Keiko's top lip curled when she said his name, and she slammed her car door shut a little more forcefully than seemed necessary.
"Yes," Botan continued regardless. "I think I might have… Put him off."
"Put him off?" Keiko echoed. "Off of what? I didn't know he liked anything that he could be put off of."
"Well, I don't necessary know that it was something he liked," Botan qualified.
"Well, I think you know Hiei's my least favourite of Yusuke's friends," Keiko tersely replied, folding her arms and thinning her eyes critically.
"Really?" Botan responded. "Hiei's your least favourite? You like him less than Hokushin, Yusuke's friend who eats humans?"
"Hiei kidnapped me and tried to turn me into a demon, Botan. It's great that nobody else ever remembers that, but it's not exactly something I've been able to just forget about."

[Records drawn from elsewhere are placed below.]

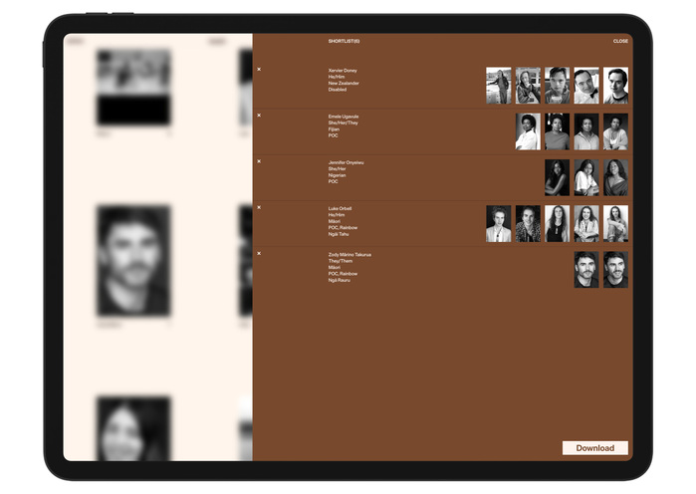Open the first photo in Xavier Doney's row

pyautogui.click(x=498, y=86)
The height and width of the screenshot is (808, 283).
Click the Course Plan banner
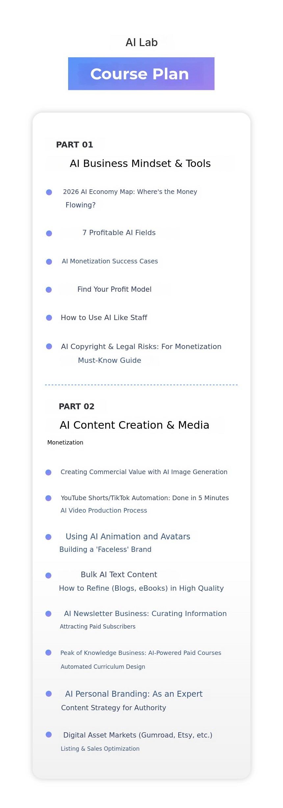141,74
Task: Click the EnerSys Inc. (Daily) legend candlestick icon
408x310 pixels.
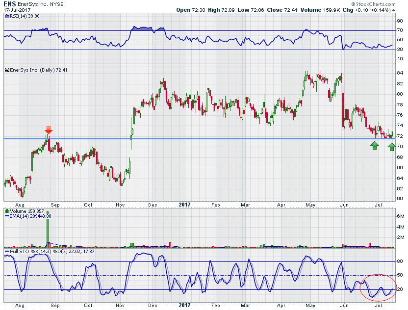Action: tap(6, 70)
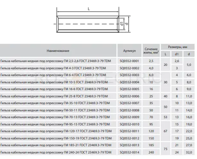Viewport: 197px width, 159px height.
Task: Click the ГМ 6-4 sleeve name row
Action: pyautogui.click(x=58, y=75)
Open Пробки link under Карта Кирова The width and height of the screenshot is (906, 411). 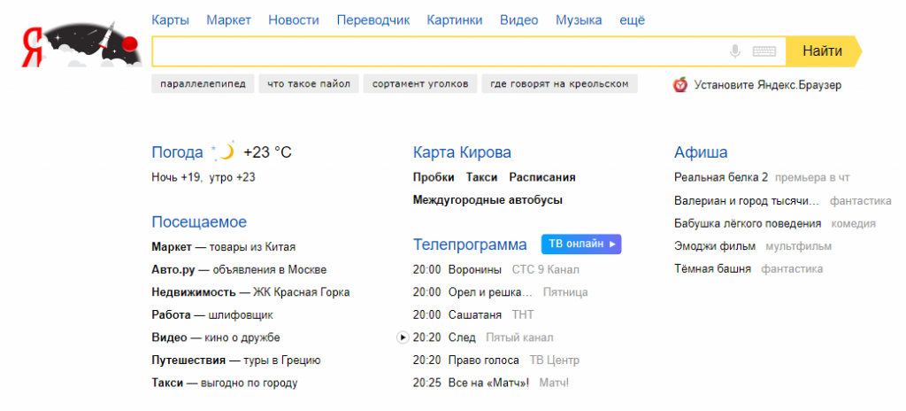pos(434,177)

"I haven't forgotten! I remember that Hiei attacked you with the shadow sword and tried to turn you into a demon."
"So if the thing you've put Hiei off of is me, he was never exactly a fan of mine in the first place."
"No, it's not you, Keiko. It's me. I think I've put Hiei off of me."
"What?"
"I know it's hard to imagine, but I think maybe Hiei…"
"You think maybe Hiei what?"
"I thought that maybe he…"
"Likes you?"
Botan froze and Keiko smiled.
"Come on Botan, you must know he likes you," Keiko said.
Botan slowly shook her head.
"Of course he does!" Keiko continued. "That time he kidnapped me and tried to turn me into a demon, wasn't he talking you telepathically the whole time?"
"Well, yes," Botan began. "But I don't see how that means that he likes me, per se…"
"And he's spoken to you telepathically a bunch of other times too, right?" Keiko asked.
"Yes," Botan said slowly. "He has…"
Keiko shrugged.
"He's never spoken to me telepathically," she said. "Or Shizuru or Yukina."
"Are you saying him talking to me telepathically means he likes me?" Botan asked.
"Like I said," Keiko replied. "Only you. Never me, Shizuru or Yukina."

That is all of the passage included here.